▶ WHAT YOU SHOULD DO
When copying the data below, keep only the lines from the one with "Where should I" through the one with "You are a computer-use agent.", word for word, and skip the pictures.

▶ EXCERPTED RECORDS
+++

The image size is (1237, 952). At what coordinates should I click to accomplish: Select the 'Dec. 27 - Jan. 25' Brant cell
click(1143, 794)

+++

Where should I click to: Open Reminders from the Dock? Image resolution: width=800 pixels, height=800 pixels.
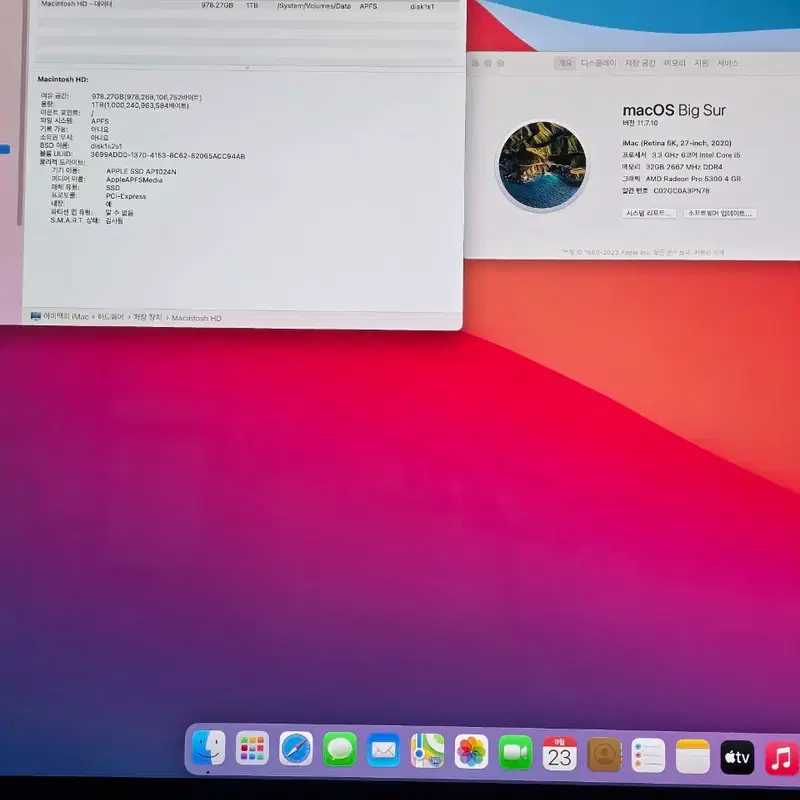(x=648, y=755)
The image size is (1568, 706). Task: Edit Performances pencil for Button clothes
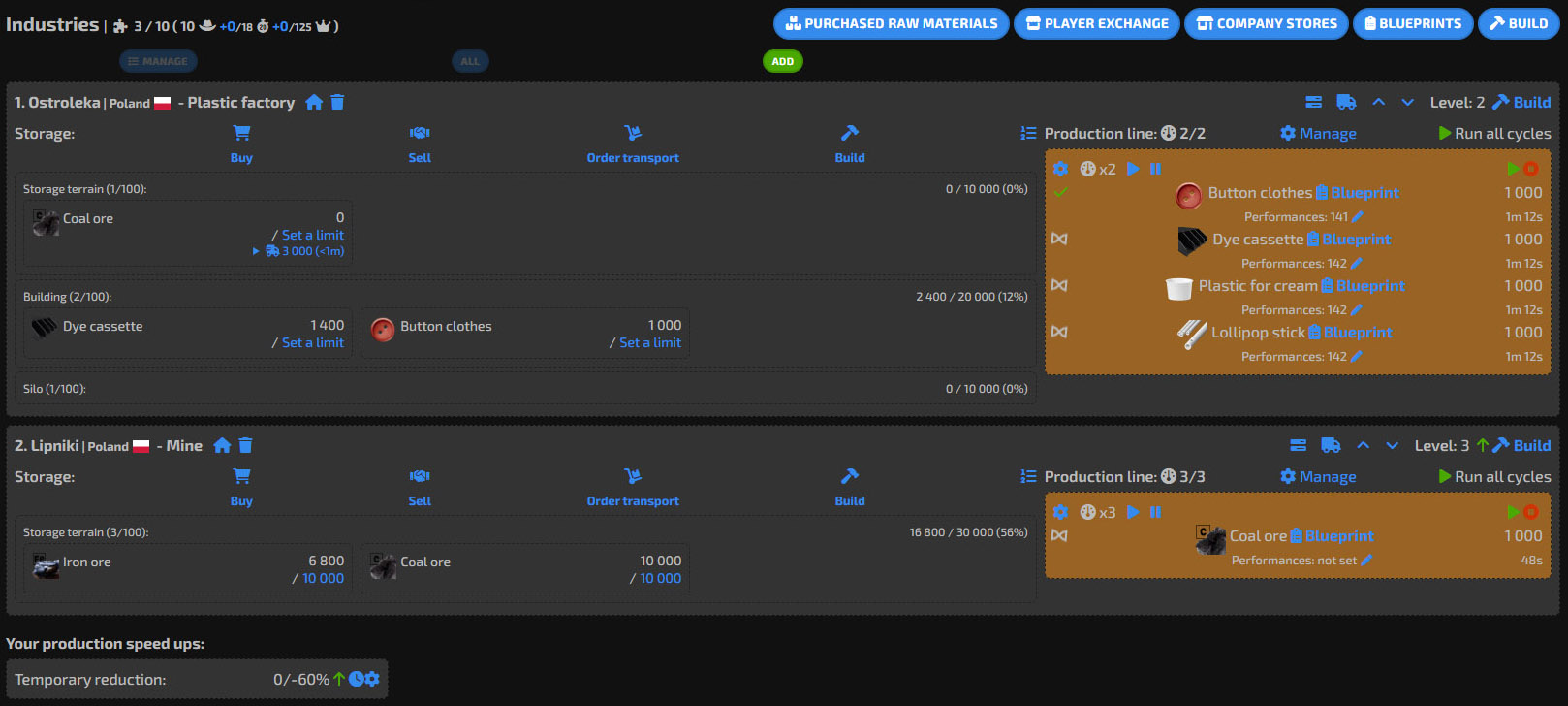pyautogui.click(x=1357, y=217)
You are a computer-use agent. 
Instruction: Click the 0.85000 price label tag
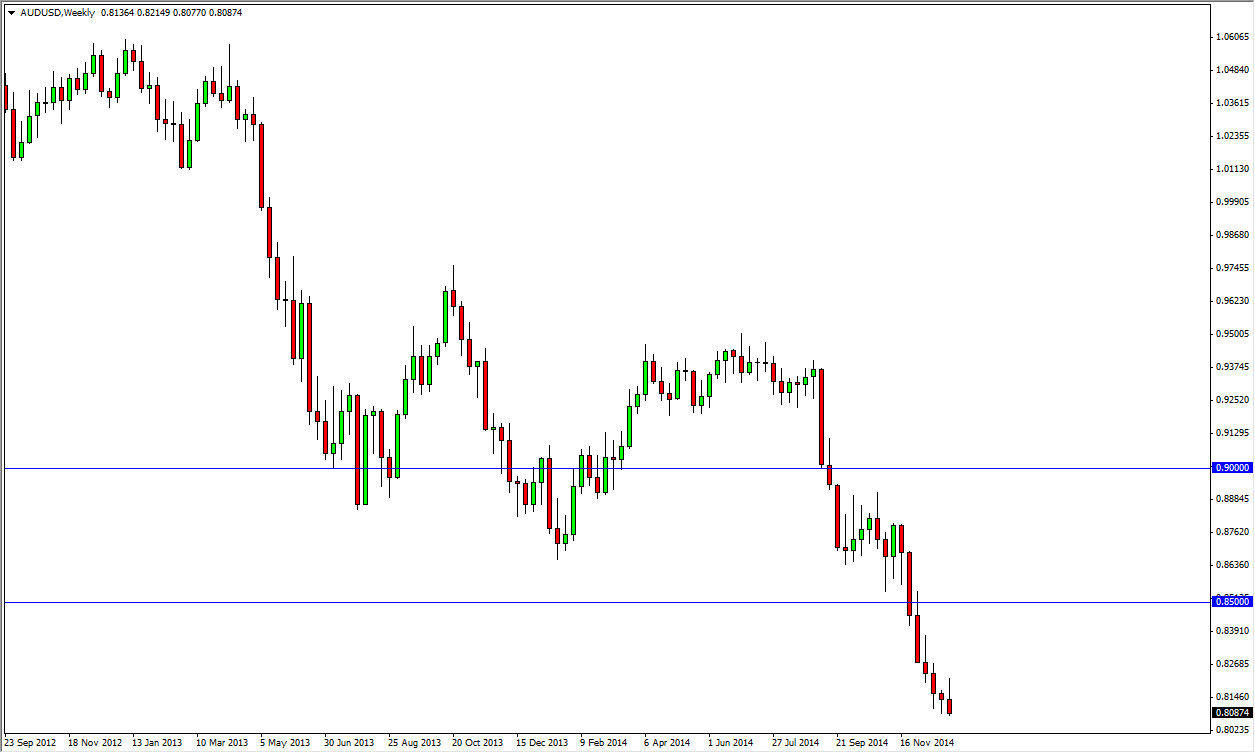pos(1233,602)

+++

▶ TASK ANSWER
Where should I click to: Open Reminders from the Dock? Image resolution: width=800 pixels, height=800 pixels.
(x=648, y=755)
The image size is (1568, 706). Task: Edit Performances pencil for Button clothes
pyautogui.click(x=1357, y=217)
You are a computer-use agent. 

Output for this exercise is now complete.